## Data supplied

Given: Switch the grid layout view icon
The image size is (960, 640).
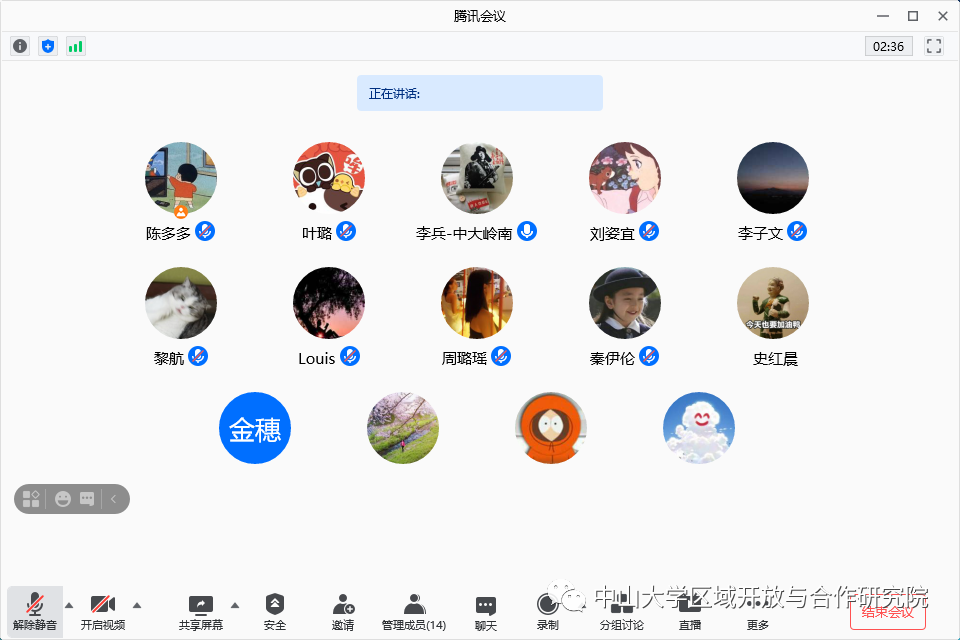Looking at the screenshot, I should click(x=31, y=498).
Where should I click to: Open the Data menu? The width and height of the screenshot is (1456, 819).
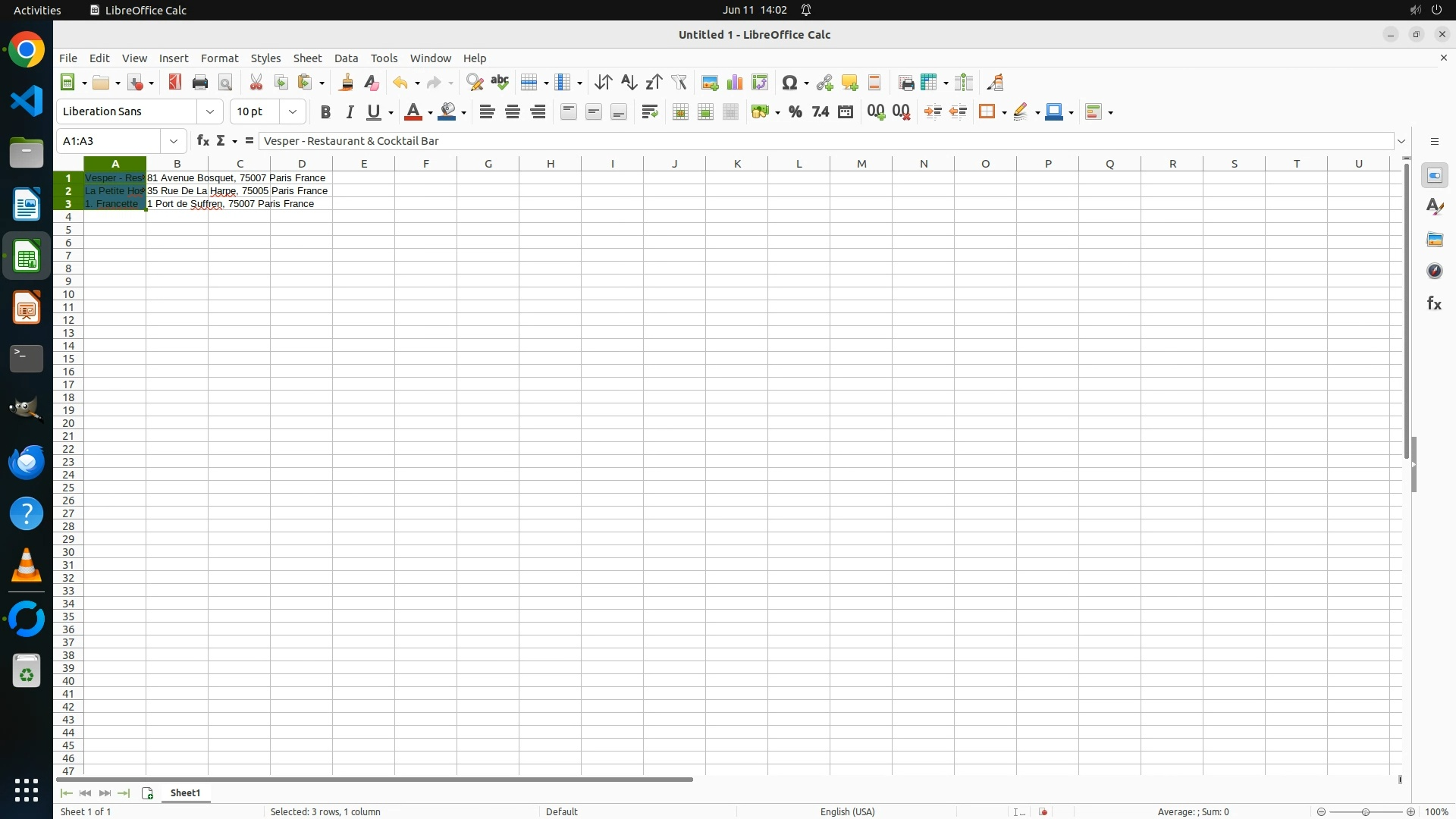[x=346, y=58]

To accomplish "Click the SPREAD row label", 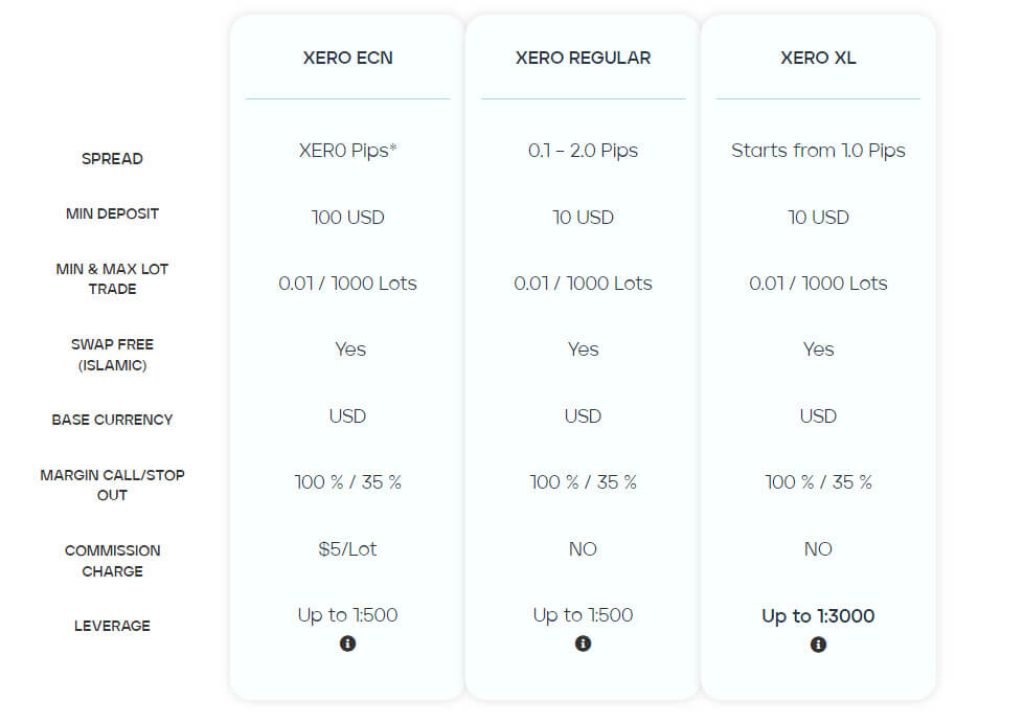I will point(112,159).
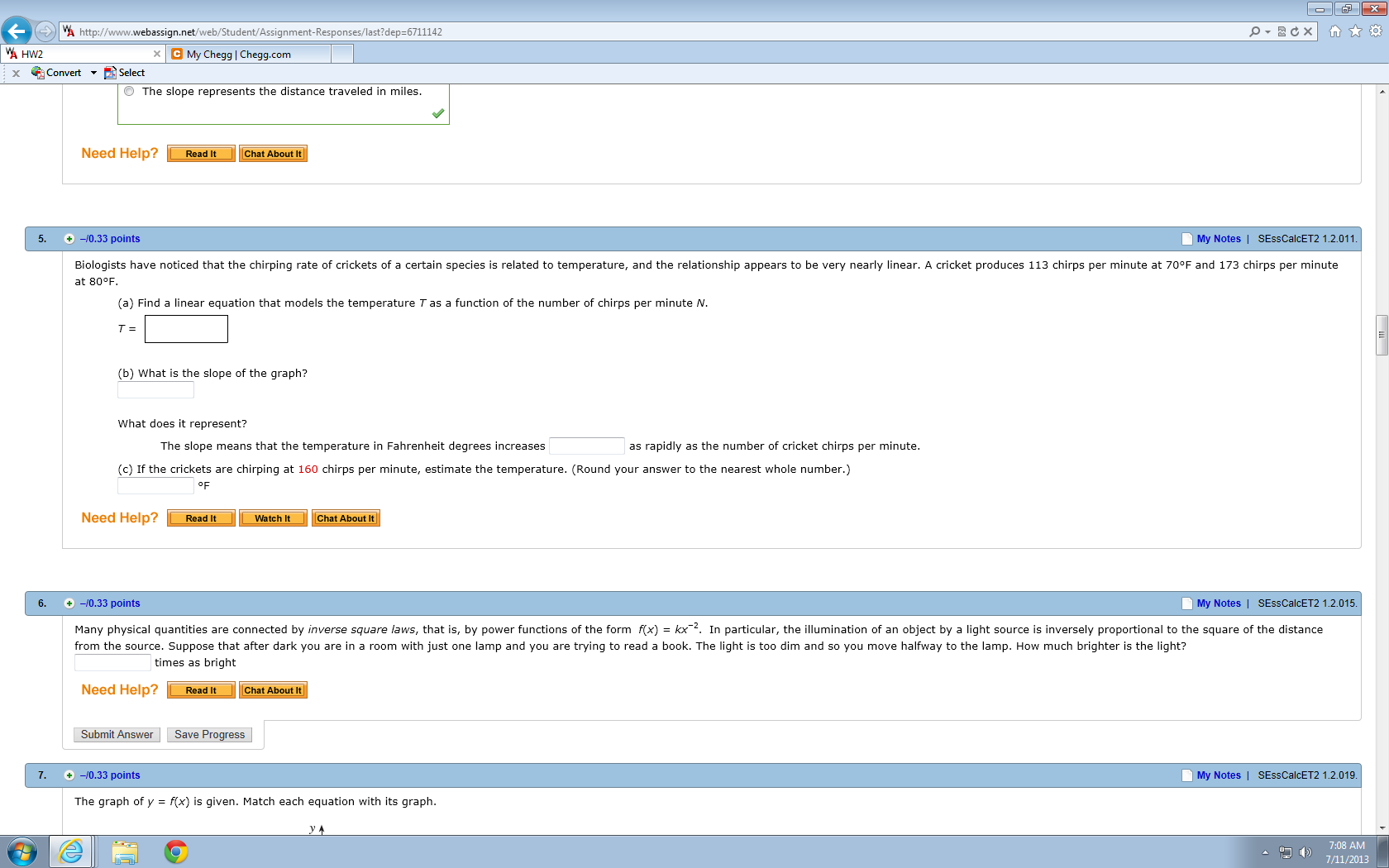
Task: Click the T= answer input field
Action: (186, 328)
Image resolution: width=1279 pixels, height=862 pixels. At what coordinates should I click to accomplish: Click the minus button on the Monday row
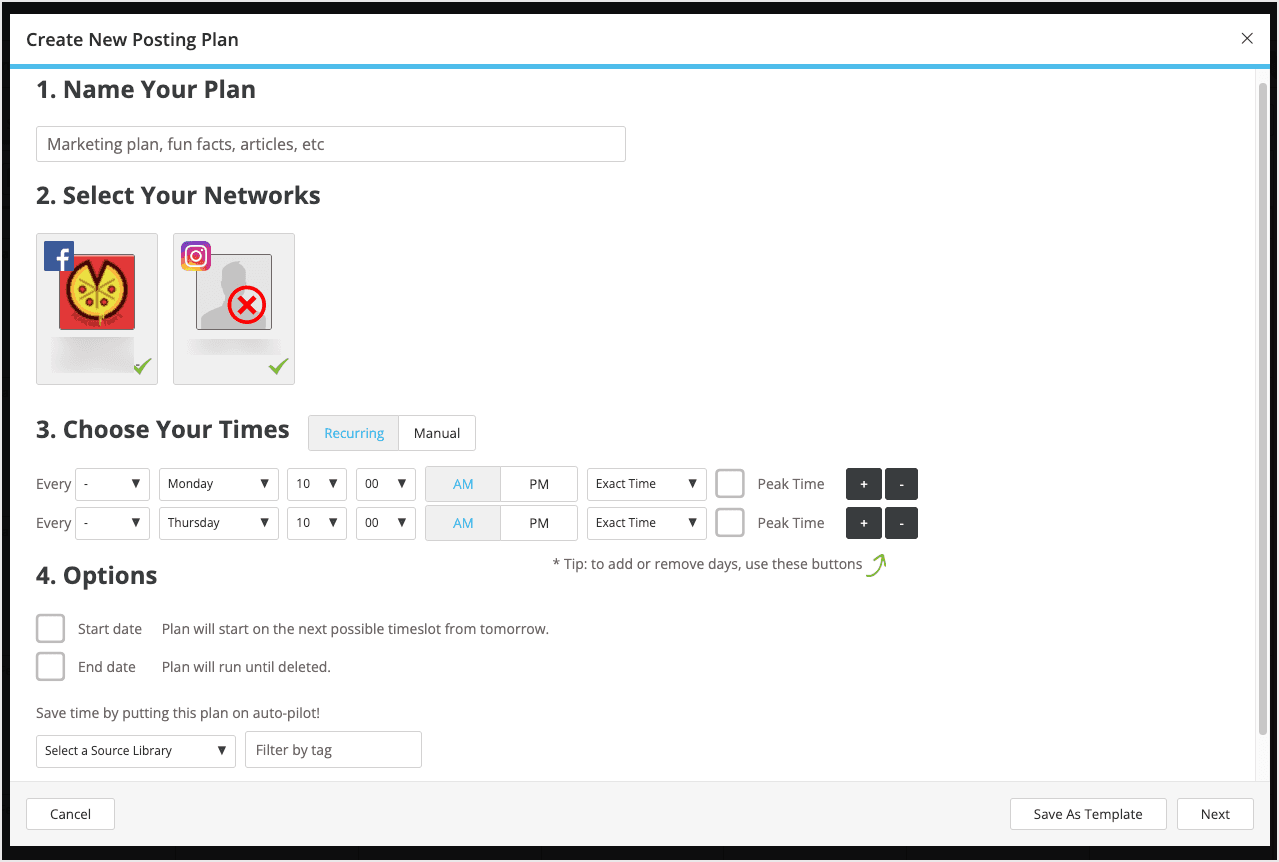pos(901,484)
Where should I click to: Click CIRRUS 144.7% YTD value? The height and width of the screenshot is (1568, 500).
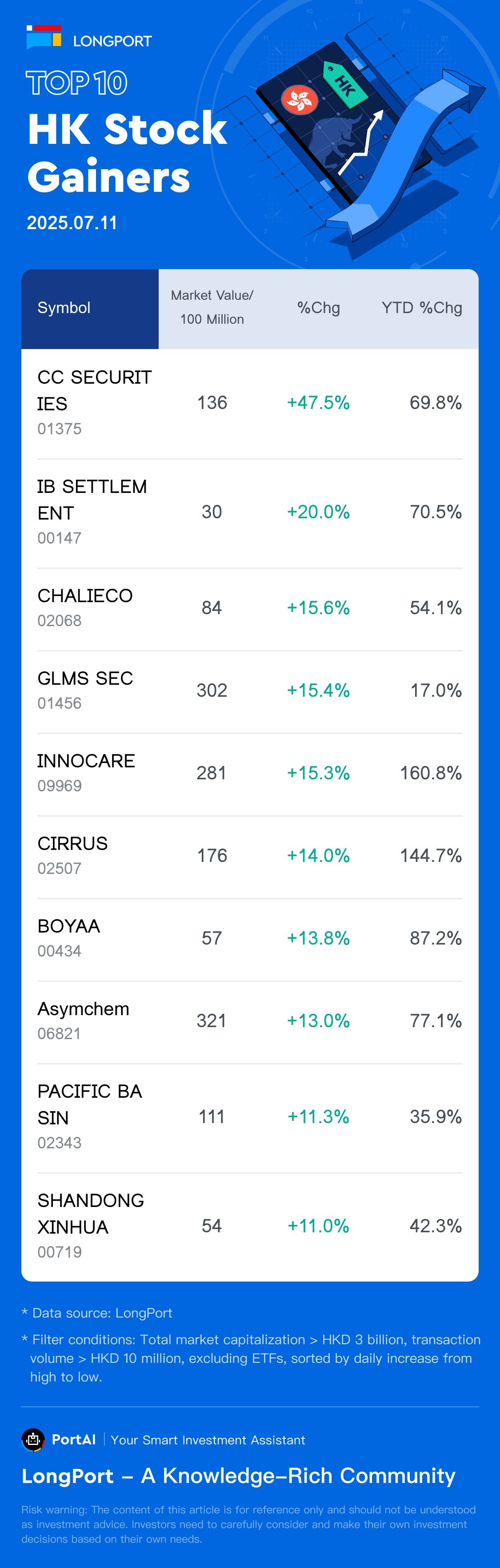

## What you are asked to do
Rescale the click coordinates in the answers, beginning at the line that contains "Image resolution: width=1279" and continuing through the end of the items. Rewrite those lines in full, requests included, with each coordinate multiplied by 1.15 and rounded to a whole number (halves round up), and leave the pictures out.

## Completed exercise
Image resolution: width=1279 pixels, height=862 pixels. At what coordinates should I click to accomplish: Click the minus button on the Monday row
pos(1036,557)
Where should I click to: Click CIRRUS 144.7% YTD value? The height and width of the screenshot is (1568, 500).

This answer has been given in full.